The key to it all is that we don't estimate stories (dev or QA) until there are defined acceptance criteria. (I should note that we use a variant of Extreme Programming as our development process, and one of the things we're very strict about is describing acceptance criteria as we're describing requirements.) Then estimation is done by both development and QA. The development estimate accounts for building the feature and building the tests that prove the feature works; dev is "done" when the automated acceptance tests pass. The QA estimate accounts for any manual tests involved and integration testing (based on the size of the feature and its relationship to the rest of the product).
The biggest problem with this is that there is still a "gut feel" portion of the estimate, based on two things: (1) how buggy is the feature going to be; and (2) how much integration testing is necessary before we are comfortable with the feature?
So, handling of the "how buggy is this feature" is done basically by folding it into the development portion of the estimate. There may be a lot of bugs in other areas of the code (whoops!), but that feature at least won't spend a lot of it's "testing" time waiting for development to fix bugs. This hinges on having thorough acceptance criteria, but practice gets you good at that one.
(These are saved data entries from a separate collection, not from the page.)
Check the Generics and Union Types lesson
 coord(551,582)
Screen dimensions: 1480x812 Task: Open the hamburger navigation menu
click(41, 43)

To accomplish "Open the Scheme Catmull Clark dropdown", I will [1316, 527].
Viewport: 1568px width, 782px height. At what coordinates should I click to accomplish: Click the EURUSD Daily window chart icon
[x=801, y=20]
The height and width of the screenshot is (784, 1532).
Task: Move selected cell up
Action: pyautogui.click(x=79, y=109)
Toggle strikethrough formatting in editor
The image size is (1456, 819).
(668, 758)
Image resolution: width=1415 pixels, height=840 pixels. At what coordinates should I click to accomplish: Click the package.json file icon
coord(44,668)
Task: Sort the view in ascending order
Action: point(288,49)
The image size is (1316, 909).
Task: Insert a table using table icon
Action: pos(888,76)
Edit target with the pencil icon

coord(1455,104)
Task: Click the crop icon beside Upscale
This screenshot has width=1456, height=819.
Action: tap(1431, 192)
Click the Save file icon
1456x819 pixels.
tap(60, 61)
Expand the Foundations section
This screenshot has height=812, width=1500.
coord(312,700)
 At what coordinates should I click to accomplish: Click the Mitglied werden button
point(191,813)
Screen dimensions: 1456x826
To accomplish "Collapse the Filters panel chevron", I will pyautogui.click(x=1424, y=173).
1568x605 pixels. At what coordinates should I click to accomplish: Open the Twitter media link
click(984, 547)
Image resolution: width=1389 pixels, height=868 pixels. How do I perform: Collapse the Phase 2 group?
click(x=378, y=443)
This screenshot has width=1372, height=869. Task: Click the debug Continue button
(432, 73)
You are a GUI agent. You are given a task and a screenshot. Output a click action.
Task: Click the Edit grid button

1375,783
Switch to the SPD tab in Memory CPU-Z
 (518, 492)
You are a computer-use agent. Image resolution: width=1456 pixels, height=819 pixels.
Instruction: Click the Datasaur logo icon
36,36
Handling of the "how much integration testing is necessary" is much more of a dark art, and this one we could use more practice with. Our general criteria is to weight our basic estimate by size of the module, interaction with external programs, and interaction with other modules of the overall product; this tells us the likelihood that the code will wind up back in dev fixing something and how long it's likely to be back in dev. So a change to the UI that doesn't interact with external programs, doesn't interact with other modules in the system, and is a single text item on one screen is considered near zero change of going back to dev and would be back in dev for a few minutes tops. A change in the core data parsing module dependent on a specific external client's data pattern, and that changes the main data parser (a large module) is considered high chance of going back to dev for up to 30% of the original implementation time. But this one still boils down to a gut feel, and we're definitely looking for a better way.